De Beers Chief Executive Bruce Cleaver said in a recent interview that those changes and a new marketing push are necessary to ensure diamonds remain a coveted purchase for Asia's expanding middle class and American millennials reaching new life milestones.
"We are standing on the cusp of a new diamond world," Mr. Cleaver said. "It is a world...of considerable opportunity, if we make the right choices."
De Beers, founded by a group including colonialist pioneer Cecil John Rhodes in 1888, weathered the mothballing of its mines during the Great Depression and the destruction of its London trading offices in the Blitz during World War II.
As recently as the 1980s, De Beers controlled more than 80% of the world's diamond supply. In 2012, Anglo American paid the Oppenheimer family $5.1 billion for its 40% stake in the company, which last year contributed about a quarter of global diamond production.
That global industry is changing fast. During the most recent of the regular diamond sales that De Beers conducts for buyers, the company sold $390 million of rough diamonds, down 12% from the same sale in 2018. Earnings before interest, taxes, depreciation and amortization in the first half of this year dropped to $518 million, down 27% compared with the same period in 2018. Sales have been hurt by a slowing global economy, the U.S.-China trade war, protests in Hong Kong and tighter lending in India, where most diamonds are cut and polished.

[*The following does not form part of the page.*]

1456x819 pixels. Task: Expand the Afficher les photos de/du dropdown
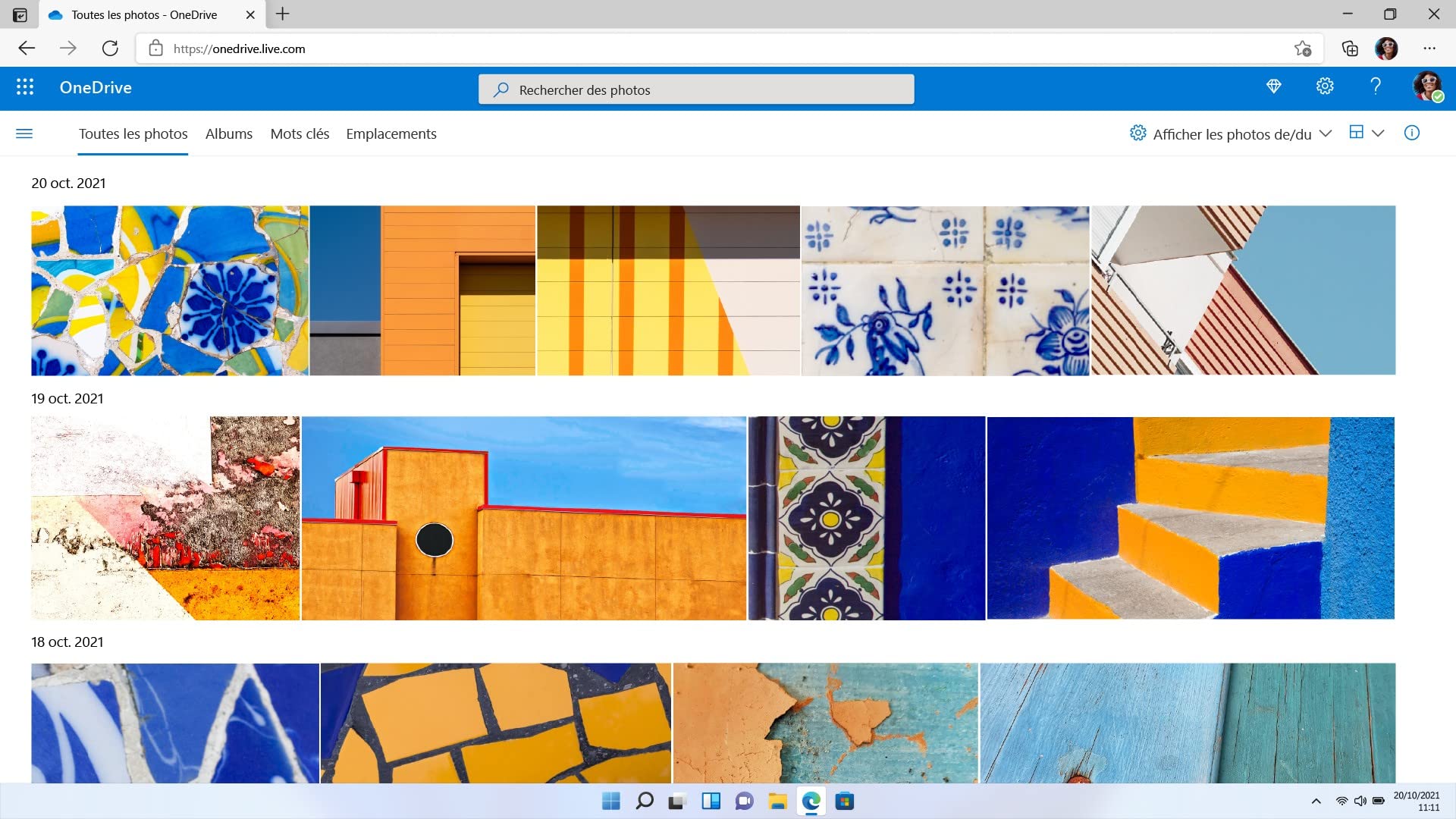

De Beers is ramping up an old standby, marketing, to help combat the trends. The company is spending $180 million on marketing this year, the most in a decade.
Another plank of De Beers' strategy is to boost supply chain transparency by communicating the provenance and authenticity of its diamonds, which are typically mixed together and sold to buyers in bulk lots, effectively eliminating the ability to trace them back to their origin.
"Consumers have been asking for proof of sustainable and ethical sourcing," said Jim Duffy, chief executive of Tracr, a platform that provides a diamond's provenance and traces it all the way through the supply chain.
Using artificial intelligence and blockchain technology, retailers will be able to show consumers that their diamond was dug up in the sun-baked mining town of Orapa, in central Botswana, where warthogs laze about the parking lots. Information on the platform could explain whether proceeds from that stone funded a particular road, school or hospital project. It could become as granular as giving a consumer the back story of the specific person who cut and polished the diamond, Mr. Duffy said.
Tracr goes beyond the Kimberley Process, the industrywide effort to prevent insurgent groups from trafficking in rough diamonds by certifying that stones are conflict-free. Tracr, initially an in-house project at De Beers, is being spun out to the wider diamond industry and is expected to launch commercially early next year. It already has more than 30 participants, including De Beers and Russia's PAO Alrosa, the world's largest diamond producer by volume, and Chow Tai Fook Jewellery Group Ltd. of Hong Kong, the world's second-largest jeweler.
"Increasing supply chain transparency is the industry's lowest hanging fruit," said Paul Zimnisky, an independent diamond analyst in New York.
De Beers has also staked a claim in the lab-grown diamond market. That appears to have been a shrewd move. Since DeBeers said it would sell synthetic stones under a brand called Lightbox, the wholesale price for a 1-carat lab-grown stone has dropped from near-parity with mined stones in some cases to about 60% below that level. De Beers said they want consumers to see lab-made diamonds as less precious than stones dug from the earth.
"There's no rarity: It's fashion, it's fun, it's lighthearted," Mr. Cleaver said.
Analysts expect natural diamond prices to stabilize following their recent drop as global production continues to fall. Output is projected to fall through at least 2021 as older mines are depleted and new deposits aren't developed to replace them.
De Beers has sold several mines in recent years but is investing heavily in those that remain.
In South Africa, De Beers is spending $2 billion to extend the life of its single remaining mine there, Venetia, into the 2040s by moving production from an open pit to underground.
And the company said in March it would spend another $2 billion, together with the government of Botswana, to expand its largest mine there. The investment should extend the life of that mine, Jwaneng, to at least 2035.